Dear reviewer! This is our first experience of presenting an article of this kind in your journal. We are grateful to you for his meticulous work and comments, which related to improving the presentation of not only factual material, but also literary corrections.
We hope that you will be satisfied with the changes made to the article, and our answers

Author Response File: Author Response.pdf

Reviewer 2 Report (New Reviewer)

Comments and Suggestions for Authors

Authors should ensure the correct nomenclature for the analytical technique is used. "HPLC" in the subheading may need to be revised to "LC-MS" for clarity and accuracy.
Authors are requested to include Multiple Reaction Monitoring (MRM) and Total Ion Chromatogram (TIC) data for each sample as supplementary information to support the results.
 Clarification is needed regarding the consistent grouping of subjects as '12' and '38.' Table 4 should specify the stress factors, not the numerical grouping. Authors are encouraged to provide justification for the numbering within the groups.

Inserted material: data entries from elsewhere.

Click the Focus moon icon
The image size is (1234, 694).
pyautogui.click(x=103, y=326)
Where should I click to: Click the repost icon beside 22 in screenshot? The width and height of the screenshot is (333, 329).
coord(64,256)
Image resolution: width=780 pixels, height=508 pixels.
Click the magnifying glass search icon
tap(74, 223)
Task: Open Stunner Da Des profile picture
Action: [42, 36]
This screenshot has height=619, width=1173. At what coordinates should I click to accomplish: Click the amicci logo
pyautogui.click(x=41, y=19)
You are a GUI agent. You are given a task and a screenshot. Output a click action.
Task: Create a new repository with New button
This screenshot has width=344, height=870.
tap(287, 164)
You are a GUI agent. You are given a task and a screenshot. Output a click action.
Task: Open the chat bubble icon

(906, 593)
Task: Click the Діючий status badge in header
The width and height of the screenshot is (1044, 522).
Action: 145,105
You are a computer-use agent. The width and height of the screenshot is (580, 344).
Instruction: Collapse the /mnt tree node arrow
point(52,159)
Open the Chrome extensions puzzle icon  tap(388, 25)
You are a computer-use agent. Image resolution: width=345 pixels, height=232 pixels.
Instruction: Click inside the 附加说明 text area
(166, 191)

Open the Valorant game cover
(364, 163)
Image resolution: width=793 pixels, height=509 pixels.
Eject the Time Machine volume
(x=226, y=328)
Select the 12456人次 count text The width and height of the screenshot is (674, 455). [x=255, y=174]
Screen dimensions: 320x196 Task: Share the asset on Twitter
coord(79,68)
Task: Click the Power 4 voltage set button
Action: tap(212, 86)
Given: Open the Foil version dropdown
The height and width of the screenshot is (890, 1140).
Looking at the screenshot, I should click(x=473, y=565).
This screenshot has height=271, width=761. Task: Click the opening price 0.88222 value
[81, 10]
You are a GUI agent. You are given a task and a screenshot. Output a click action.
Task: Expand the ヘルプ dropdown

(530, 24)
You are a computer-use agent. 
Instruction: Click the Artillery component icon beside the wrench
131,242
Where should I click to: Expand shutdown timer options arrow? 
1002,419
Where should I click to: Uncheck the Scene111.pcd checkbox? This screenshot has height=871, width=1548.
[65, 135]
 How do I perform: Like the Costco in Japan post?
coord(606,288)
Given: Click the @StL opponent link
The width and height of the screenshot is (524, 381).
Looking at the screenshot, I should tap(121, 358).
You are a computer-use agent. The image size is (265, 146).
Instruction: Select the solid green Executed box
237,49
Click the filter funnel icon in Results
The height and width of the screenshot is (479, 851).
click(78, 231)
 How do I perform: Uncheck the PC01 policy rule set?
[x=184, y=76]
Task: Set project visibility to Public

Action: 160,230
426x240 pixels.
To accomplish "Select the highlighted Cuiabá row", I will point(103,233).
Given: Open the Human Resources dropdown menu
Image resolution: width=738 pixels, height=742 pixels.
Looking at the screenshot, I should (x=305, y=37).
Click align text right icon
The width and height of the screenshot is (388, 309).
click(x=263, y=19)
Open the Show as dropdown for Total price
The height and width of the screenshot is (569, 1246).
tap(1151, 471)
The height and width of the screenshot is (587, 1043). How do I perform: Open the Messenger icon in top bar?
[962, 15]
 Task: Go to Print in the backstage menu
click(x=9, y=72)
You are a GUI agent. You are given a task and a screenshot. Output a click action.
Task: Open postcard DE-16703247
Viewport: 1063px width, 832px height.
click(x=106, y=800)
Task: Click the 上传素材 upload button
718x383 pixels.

The toxicology test for "Potassium 2-[2-(2-oxo-4-phenylpyrrolidin-1-yl) acetamido]ethanesulfonate (Compound I)" should be included in the manuscript.
Authors are requested to include the synthetic route for the Compound I in the manuscript, specifically within the materials and methods section, a scheme is mentioned but only a structure is presented. 

Comments on the Quality of English Language

Minor editing of English language required

Author Response

Thank you very much for taking the time to review this manuscript. Please find the detailed responses below and the corresponding revisions/corrections highlighted/in track changes in the re-submitted files.

Author Response File: Author Response.pdf

Round 2

Reviewer 1 Report (New Reviewer)

Comments and Suggestions for Authors

Dear authors;

Thank you for your answers to my comments. I accept almost all explanations, one needs to be approved. Can you add reference to "Dep_C1 (Compound_ I Dep_C1) – n=12, therapy with Compound I 125 mg/kg (IP administration). 14

days;

• Dep_Flu (Fluoxetine) – n=12, therapy with Fluoxetine 15 mg/kg (oral administration).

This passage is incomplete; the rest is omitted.